**Rows on where targets appear**
□ □ □ □
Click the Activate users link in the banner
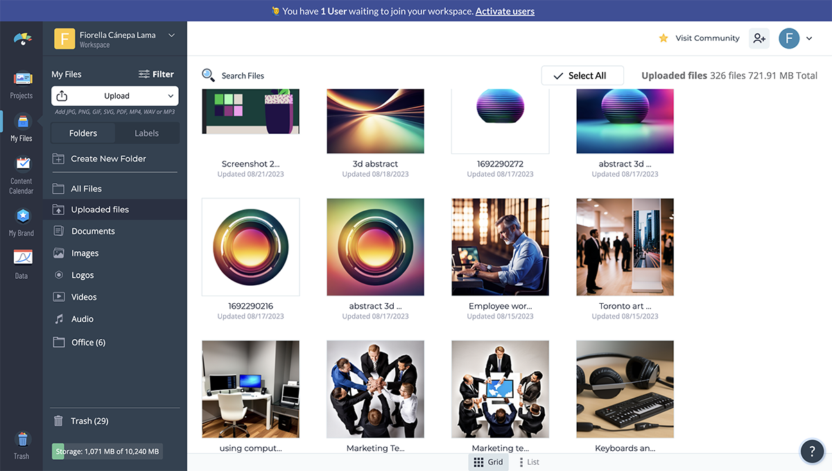This screenshot has width=832, height=471. pyautogui.click(x=505, y=10)
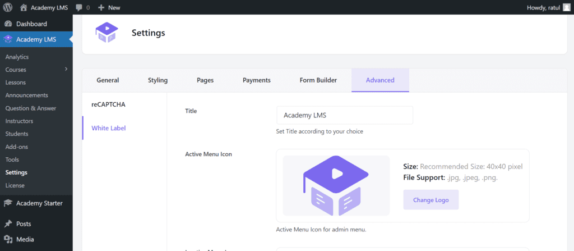
Task: Switch to the Styling tab
Action: click(x=158, y=80)
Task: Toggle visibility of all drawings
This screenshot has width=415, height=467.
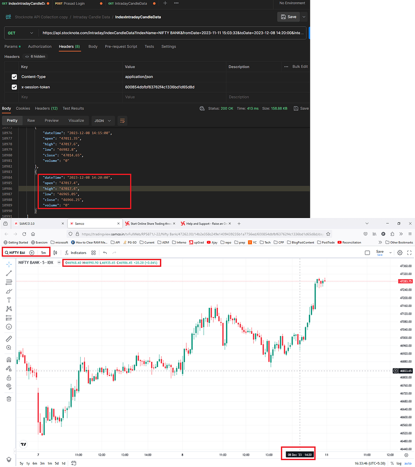Action: (9, 386)
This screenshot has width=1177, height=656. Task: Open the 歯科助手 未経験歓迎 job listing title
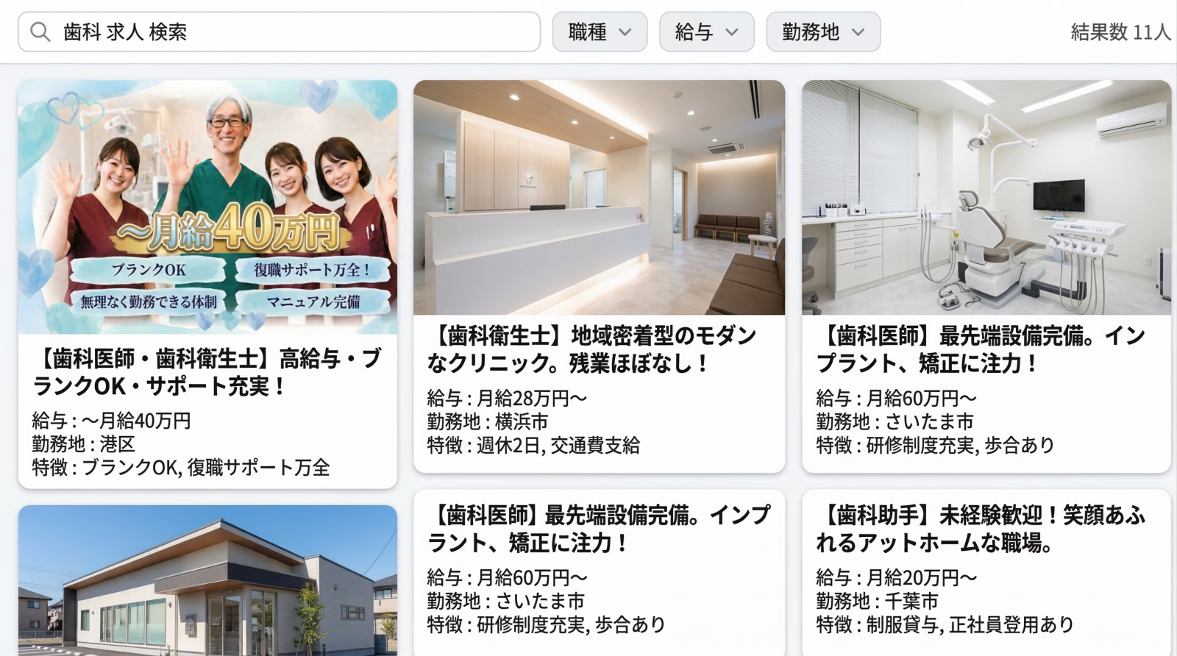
□ □ □ □
**EXERCISE OBJECTIVE**
Arrange the lines of these records as a numbered list, skipping any blank lines. Leave the pictures out of your answer.

**ANSWER TO THIS PROBLEM**
1. Click the Activate users link in the banner
2. This screenshot has width=832, height=471. pyautogui.click(x=505, y=10)
3. Task: Switch to the Styling tab
4. Action: click(x=158, y=80)
5. Task: Toggle visibility of all drawings
6. This screenshot has width=415, height=467.
7. Action: (9, 386)
8. This screenshot has width=1177, height=656. Task: Open the 歯科助手 未経験歓迎 job listing title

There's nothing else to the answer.